Rédigez la suite de l'article sur la visite de Marine Le Pen dans l'Eure, à partir de sa dernière phrase.

Extrait fourni:
__________

Dans l’Eure, Marine Le Pen se pose en sauveuse des services publics ruraux
Dans l’Eure, Marine Le Pen se pose en sauveuse des services publics ruraux
Par Olivier Faye (Ecouis, Igoville (Eure) - Envoyé spécial)
En déplacement vendredi 6 janvier, la présidente du FN a dénoncé les inégalités de traitement que subiraient les habitants en milieu rural.
Marine Le Pen, à Igoville (Eure), le vendredi 6 janvier. | CHARLY TRIBALLEAU / AFP
Marine Le Pen a préparé pendant un an sa campagne pour l’élection présidentielle de 2017. « Une campagne ordonnée, pour remettre la France en ordre, a promis la présidente du Front national lors de ses vœux à la presse, mercredi 4 janvier, à Paris. Il y a dans ma candidature un cap, un roc, de la solidité. Nous sommes prêts, résolus, organisés. » Son premier déplacement sur le terrain cette année devait donc révéler la nature de cette préparation. La députée européenne s’est rendue dans l’Eure, vendredi, pour illustrer le problème des services publics en milieu rural et périurbain. Avec la ferme intention de dénoncer les inégalités de traitement que subiraient les habitants de cette « France des oubliés » par rapport à ceux des grandes villes, et de faire un sort, au passage, au mille-feuille territorial.

__________

Documents fournis:
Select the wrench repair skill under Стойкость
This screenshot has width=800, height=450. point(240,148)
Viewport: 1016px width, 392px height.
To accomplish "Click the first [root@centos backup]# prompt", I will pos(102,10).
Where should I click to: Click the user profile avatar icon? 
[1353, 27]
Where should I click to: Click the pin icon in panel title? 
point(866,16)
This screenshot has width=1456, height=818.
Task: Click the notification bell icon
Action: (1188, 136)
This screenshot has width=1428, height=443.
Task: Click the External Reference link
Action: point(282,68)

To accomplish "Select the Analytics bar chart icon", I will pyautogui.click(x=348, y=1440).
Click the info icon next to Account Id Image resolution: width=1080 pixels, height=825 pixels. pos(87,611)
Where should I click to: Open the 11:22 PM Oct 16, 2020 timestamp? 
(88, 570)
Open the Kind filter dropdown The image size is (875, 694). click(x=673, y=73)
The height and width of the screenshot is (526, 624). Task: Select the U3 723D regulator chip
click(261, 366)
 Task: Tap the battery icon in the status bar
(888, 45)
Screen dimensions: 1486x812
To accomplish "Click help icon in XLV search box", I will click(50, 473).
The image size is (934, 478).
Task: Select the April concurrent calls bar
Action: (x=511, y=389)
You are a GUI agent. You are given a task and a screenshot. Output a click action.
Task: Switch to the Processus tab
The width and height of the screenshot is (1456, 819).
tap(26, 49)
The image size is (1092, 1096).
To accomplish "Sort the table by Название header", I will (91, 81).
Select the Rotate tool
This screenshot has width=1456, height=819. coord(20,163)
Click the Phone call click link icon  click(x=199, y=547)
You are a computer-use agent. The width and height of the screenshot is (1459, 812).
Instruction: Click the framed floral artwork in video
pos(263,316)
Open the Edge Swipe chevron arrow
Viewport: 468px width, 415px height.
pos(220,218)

__________

Problème résolu:
La visite a commencé dans le bourg d’Ecouis, 800 habitants environ, qui accueille une collégiale, une boulangerie et une maison de services au public (MSAP). Elle a duré le temps de quelques poignées de main pour une petite foule de sympathisants frontistes, et celui d’un passage éclair dans les locaux de la MSAP, qui a ouvert il y a moins d’un an. Cette structure regroupe, comme des centaines d’autres en France, plusieurs opérateurs – La Poste, CAF, Pôle emploi, etc. « On est plutôt contents de voir qu’il y a des services comme ça, que des collectivités s’organisent pour offrir la persistance de services publics, se félicite Mme Le Pen devant le maire de la commune et quelques responsables de la maison. Ce qu’on ne souhaiterait pas, c’est que les collectivités voient peser sur elles une partie importante ou trop importante du financement, pour ne pas créer d’inégalités entre les citoyens. » « Aucune maison de service public à La Poste n’est financée par les collectivités », corrige le directeur local de La Poste. Sur la commune, ce sont en effet l’Etat, La Poste et les opérateurs qui se répartissent la charge. « Comme quoi, on avait raison de poser les bonnes questions », répond la candidate à la présidentielle, sans se démonter.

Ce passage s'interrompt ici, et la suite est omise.